Warren’s denials that she is running in 2016 have weakened recently but given the lead held by the former first lady and secretary of state in the polls (62 versus 12 for Warren and 10 for vice president Joe Biden), the anti-Wall Street crusader will be watched more to see how she pushes Clinton out to the left on policy positions in the campaign.

On the other side, the head-turning declaration by Jeb Bush, the son and younger brother of two presidents, that he was “actively exploring” a bid for the Republican nomination is seen as sending some weaker candidates in a packed GOP field scurrying into the long grass.

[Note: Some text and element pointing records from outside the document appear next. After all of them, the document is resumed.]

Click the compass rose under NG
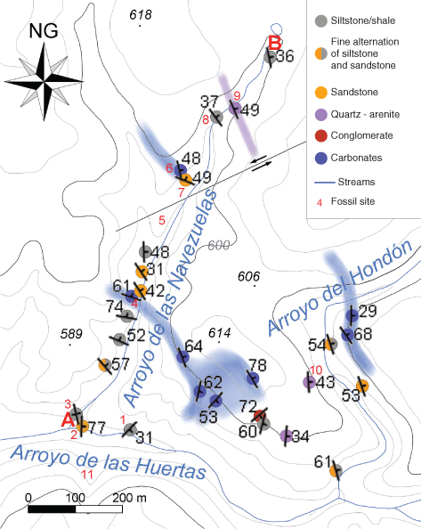pyautogui.click(x=44, y=81)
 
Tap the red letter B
pyautogui.click(x=275, y=43)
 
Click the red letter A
pyautogui.click(x=68, y=420)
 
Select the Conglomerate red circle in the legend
pyautogui.click(x=321, y=135)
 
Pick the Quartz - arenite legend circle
pyautogui.click(x=321, y=114)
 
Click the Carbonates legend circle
pyautogui.click(x=321, y=158)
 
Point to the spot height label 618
pyautogui.click(x=141, y=14)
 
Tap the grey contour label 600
pyautogui.click(x=218, y=245)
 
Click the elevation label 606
pyautogui.click(x=248, y=276)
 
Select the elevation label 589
pyautogui.click(x=71, y=334)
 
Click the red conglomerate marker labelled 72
pyautogui.click(x=260, y=415)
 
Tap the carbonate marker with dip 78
pyautogui.click(x=253, y=378)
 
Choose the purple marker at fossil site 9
pyautogui.click(x=235, y=109)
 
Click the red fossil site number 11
pyautogui.click(x=87, y=475)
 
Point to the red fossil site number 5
pyautogui.click(x=162, y=220)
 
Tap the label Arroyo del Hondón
pyautogui.click(x=340, y=288)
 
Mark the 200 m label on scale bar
pyautogui.click(x=129, y=498)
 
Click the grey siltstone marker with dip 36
pyautogui.click(x=270, y=57)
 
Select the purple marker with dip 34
pyautogui.click(x=287, y=435)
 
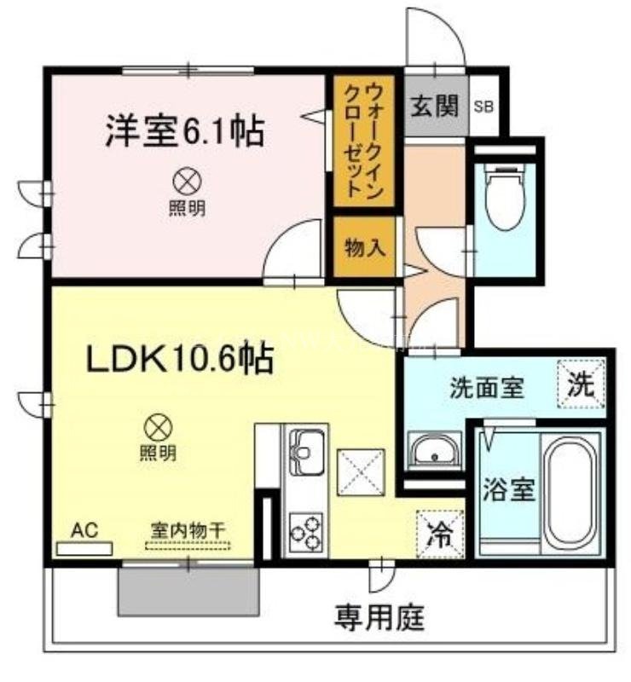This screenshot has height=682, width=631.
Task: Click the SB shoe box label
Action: pyautogui.click(x=483, y=107)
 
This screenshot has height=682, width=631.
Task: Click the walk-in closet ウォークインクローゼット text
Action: pyautogui.click(x=363, y=142)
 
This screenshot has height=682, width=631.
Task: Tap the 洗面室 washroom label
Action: pyautogui.click(x=486, y=388)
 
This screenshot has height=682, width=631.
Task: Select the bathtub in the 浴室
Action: pyautogui.click(x=572, y=492)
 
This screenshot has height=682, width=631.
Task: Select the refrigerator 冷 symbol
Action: pyautogui.click(x=440, y=535)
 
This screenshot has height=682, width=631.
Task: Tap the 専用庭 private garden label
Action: pyautogui.click(x=379, y=616)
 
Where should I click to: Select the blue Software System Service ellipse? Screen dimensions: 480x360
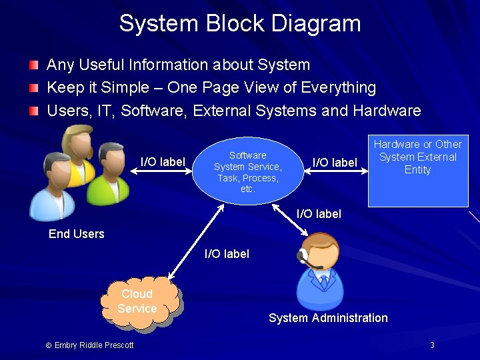pyautogui.click(x=248, y=171)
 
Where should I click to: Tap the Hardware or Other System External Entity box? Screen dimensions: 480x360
pyautogui.click(x=418, y=171)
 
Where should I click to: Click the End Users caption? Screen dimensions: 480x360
pyautogui.click(x=77, y=234)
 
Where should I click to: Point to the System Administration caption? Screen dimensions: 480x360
pyautogui.click(x=328, y=318)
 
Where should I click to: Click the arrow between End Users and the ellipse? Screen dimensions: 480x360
pyautogui.click(x=161, y=171)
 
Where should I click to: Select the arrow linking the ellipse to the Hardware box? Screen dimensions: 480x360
pyautogui.click(x=336, y=171)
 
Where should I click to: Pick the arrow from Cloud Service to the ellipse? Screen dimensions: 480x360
pyautogui.click(x=196, y=242)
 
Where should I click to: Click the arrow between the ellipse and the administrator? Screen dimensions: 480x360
pyautogui.click(x=290, y=220)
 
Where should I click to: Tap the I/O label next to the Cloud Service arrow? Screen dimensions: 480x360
pyautogui.click(x=227, y=254)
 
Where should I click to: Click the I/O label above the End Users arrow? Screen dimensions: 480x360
pyautogui.click(x=163, y=161)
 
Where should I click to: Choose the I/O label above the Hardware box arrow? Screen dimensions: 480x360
pyautogui.click(x=335, y=162)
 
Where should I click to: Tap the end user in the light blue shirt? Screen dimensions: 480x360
pyautogui.click(x=53, y=187)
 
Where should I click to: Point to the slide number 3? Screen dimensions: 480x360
pyautogui.click(x=432, y=345)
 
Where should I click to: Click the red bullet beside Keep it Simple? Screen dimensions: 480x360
pyautogui.click(x=34, y=88)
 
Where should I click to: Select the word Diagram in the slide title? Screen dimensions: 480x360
pyautogui.click(x=316, y=23)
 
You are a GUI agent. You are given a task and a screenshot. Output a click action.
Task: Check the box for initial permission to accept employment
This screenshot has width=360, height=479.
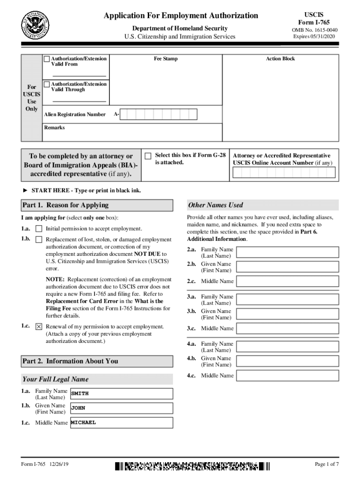(39, 229)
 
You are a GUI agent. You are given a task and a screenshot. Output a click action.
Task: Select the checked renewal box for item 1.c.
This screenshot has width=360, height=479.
(39, 327)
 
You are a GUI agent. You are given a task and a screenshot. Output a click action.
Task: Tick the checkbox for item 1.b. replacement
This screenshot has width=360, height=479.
(39, 240)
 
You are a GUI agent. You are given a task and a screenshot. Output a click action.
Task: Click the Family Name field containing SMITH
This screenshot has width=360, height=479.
(122, 394)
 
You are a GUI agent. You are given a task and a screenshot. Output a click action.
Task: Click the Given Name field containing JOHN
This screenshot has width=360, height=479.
(122, 408)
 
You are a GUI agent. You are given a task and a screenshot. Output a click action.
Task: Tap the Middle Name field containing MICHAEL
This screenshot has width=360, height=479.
(122, 423)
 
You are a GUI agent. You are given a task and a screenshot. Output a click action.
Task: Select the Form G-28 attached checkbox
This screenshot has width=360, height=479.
(148, 156)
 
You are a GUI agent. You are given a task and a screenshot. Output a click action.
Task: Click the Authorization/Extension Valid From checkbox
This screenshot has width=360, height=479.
(47, 59)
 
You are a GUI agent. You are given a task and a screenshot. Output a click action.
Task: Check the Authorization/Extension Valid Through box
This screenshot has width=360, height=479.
(47, 84)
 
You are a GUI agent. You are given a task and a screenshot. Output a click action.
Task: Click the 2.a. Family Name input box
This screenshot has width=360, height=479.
(287, 253)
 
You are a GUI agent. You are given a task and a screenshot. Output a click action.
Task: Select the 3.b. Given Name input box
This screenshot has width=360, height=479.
(287, 314)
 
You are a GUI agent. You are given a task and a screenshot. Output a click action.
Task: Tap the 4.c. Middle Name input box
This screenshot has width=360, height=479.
(287, 376)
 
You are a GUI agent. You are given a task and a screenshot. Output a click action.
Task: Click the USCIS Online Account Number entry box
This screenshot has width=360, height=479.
(284, 173)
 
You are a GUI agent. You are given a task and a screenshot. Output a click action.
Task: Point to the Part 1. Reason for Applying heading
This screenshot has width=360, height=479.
(65, 205)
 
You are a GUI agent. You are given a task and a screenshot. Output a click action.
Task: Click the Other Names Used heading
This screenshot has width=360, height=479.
(215, 205)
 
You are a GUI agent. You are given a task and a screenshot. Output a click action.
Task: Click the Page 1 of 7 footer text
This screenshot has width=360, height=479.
(327, 464)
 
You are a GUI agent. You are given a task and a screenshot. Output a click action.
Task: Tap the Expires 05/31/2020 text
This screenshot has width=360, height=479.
(314, 36)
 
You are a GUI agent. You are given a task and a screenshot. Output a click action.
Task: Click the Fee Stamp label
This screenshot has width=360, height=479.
(166, 59)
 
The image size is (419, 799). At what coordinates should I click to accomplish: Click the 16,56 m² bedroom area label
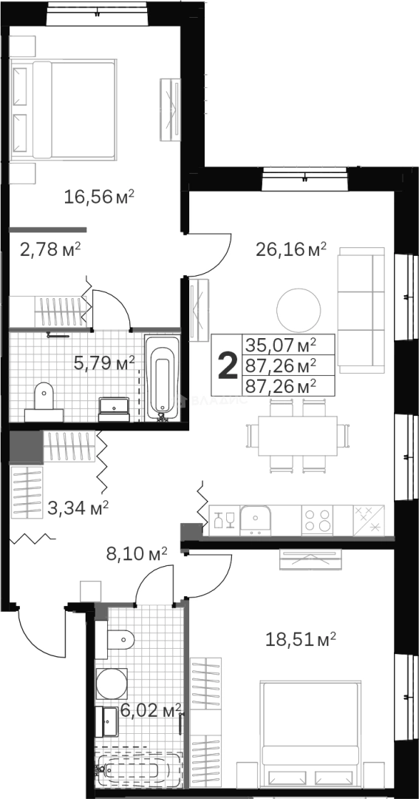(x=99, y=197)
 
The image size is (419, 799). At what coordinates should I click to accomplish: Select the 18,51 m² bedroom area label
(x=301, y=638)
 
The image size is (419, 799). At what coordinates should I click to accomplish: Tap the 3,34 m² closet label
(x=78, y=508)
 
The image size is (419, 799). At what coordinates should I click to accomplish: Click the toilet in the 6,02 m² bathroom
(x=119, y=638)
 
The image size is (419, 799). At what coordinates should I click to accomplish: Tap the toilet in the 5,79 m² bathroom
(x=44, y=396)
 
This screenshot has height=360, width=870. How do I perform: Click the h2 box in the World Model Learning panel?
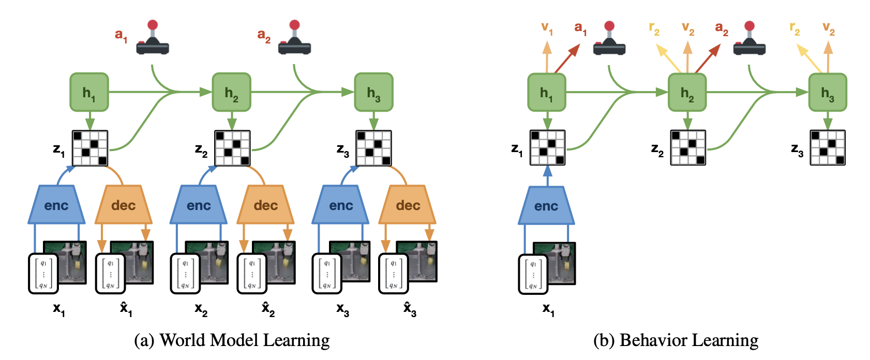(x=231, y=92)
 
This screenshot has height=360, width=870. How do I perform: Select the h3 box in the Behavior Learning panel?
(x=828, y=93)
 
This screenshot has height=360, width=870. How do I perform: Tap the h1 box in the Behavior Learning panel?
(x=546, y=93)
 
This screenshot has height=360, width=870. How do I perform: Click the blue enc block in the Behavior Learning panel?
(x=546, y=206)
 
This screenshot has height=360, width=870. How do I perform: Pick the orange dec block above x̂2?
(x=265, y=205)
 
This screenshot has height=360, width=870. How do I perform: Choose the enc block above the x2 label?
(x=199, y=205)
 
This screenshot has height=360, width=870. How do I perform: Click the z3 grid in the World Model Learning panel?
(x=373, y=148)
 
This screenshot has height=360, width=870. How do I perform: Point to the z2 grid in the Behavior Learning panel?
(x=688, y=148)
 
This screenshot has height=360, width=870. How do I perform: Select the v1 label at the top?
(x=547, y=28)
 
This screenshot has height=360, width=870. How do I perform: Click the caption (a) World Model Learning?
(x=232, y=340)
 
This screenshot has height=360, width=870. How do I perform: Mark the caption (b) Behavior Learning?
(x=676, y=340)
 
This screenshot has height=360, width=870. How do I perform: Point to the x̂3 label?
(x=410, y=310)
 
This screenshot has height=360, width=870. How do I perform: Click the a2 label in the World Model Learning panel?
(x=264, y=36)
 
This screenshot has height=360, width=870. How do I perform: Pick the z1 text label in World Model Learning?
(x=59, y=151)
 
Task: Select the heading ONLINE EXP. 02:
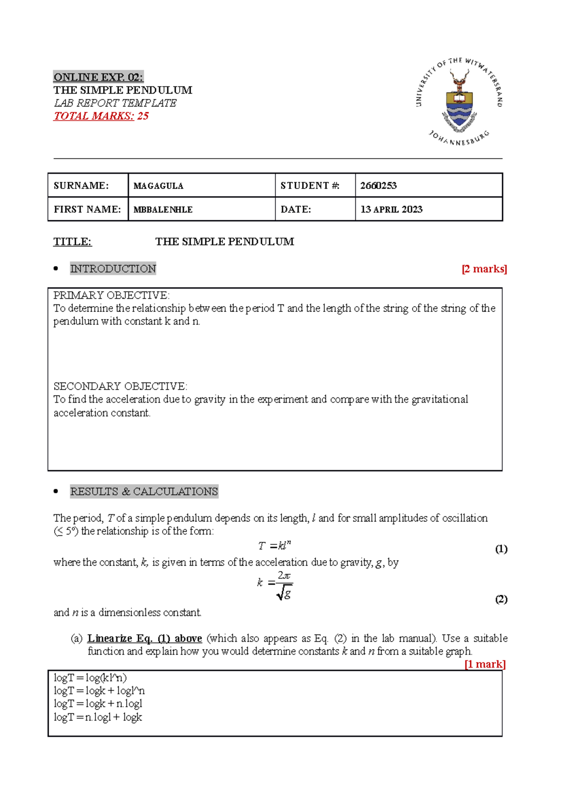point(98,77)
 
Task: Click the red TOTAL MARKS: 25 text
point(101,116)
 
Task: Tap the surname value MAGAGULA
point(158,186)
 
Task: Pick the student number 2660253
point(378,186)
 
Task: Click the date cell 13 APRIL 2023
point(391,209)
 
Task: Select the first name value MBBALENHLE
point(163,209)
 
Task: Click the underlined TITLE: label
point(72,242)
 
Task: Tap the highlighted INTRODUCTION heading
point(113,269)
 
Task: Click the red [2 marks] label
point(484,269)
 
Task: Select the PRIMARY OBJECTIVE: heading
point(111,296)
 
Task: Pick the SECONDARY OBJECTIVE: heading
point(120,386)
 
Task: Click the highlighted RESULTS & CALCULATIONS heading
point(144,491)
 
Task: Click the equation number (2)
point(501,599)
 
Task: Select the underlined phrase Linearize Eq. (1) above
point(144,638)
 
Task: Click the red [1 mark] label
point(485,664)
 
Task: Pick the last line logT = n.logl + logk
point(98,717)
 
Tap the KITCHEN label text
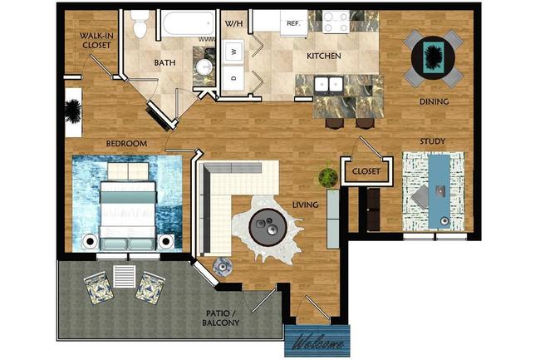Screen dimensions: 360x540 click(x=324, y=57)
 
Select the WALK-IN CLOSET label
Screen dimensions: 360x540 click(x=96, y=42)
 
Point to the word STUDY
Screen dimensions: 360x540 click(x=432, y=141)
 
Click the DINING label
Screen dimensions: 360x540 click(x=434, y=102)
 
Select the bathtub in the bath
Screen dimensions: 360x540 click(x=183, y=24)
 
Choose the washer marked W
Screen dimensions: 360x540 click(x=235, y=52)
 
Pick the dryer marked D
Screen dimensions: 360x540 click(x=235, y=78)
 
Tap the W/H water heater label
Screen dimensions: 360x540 click(x=234, y=23)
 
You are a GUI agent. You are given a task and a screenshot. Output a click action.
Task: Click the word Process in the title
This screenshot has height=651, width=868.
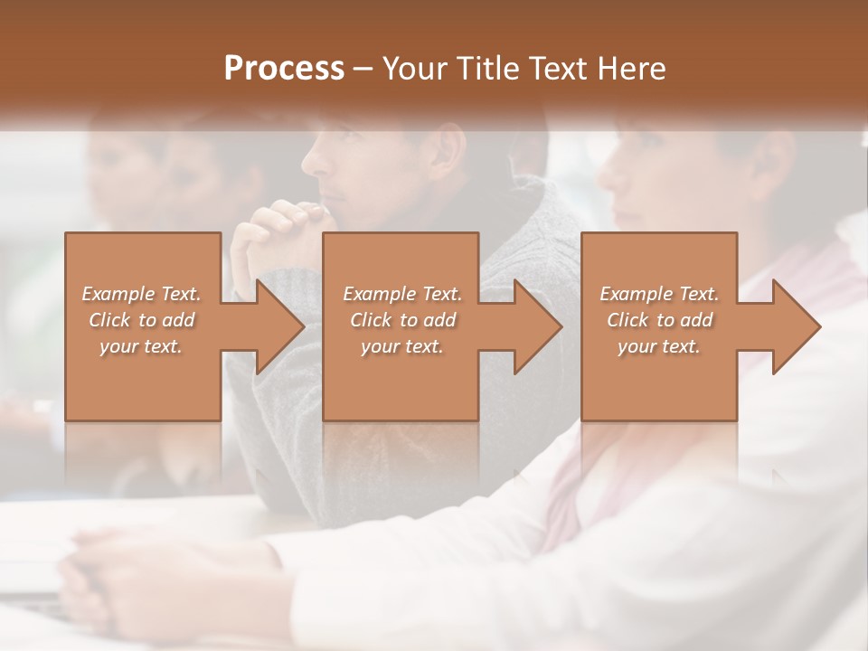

To win over voters in a general election, he must step out from the shadow of his brother who left the country mired in two unpopular wars and the more severe financial crisis since the Great Depression. The passage of time since the previous Bush presidents will help him.

Republican electorate

“After all the anger the Obama administration has generated within the Republican electorate, some of the animosity towards the first President Bush has faded,” said Julian Zelizer, professor of history and public affairs at Princeton University.

“And, at a minimum, he can distance himself from his brother while still capitalising on the benefits of having a familiar name. We are a long way from 2016 – it’s not inevitable that his brother’s name and reputation would bring his candidacy down.”

Given the level of disillusionment with the country’s political establishment though, the emergence of a fresh newcomer from nowhere – much like Obama did in 2008 – as a challenger to the latest contender from the Clinton-Bush dynasties should not be discounted.

On the Democratic side, Warren’s message has electrified the liberal grassroots, while a Republican governor such as Scott Walker in Wisconsin or Mike Pence in Indiana could emerge as a dark horse.

“It is too early to say that it is more or less wrapped up as an establishment contest between Clinton and Bush,” said Professor Nau.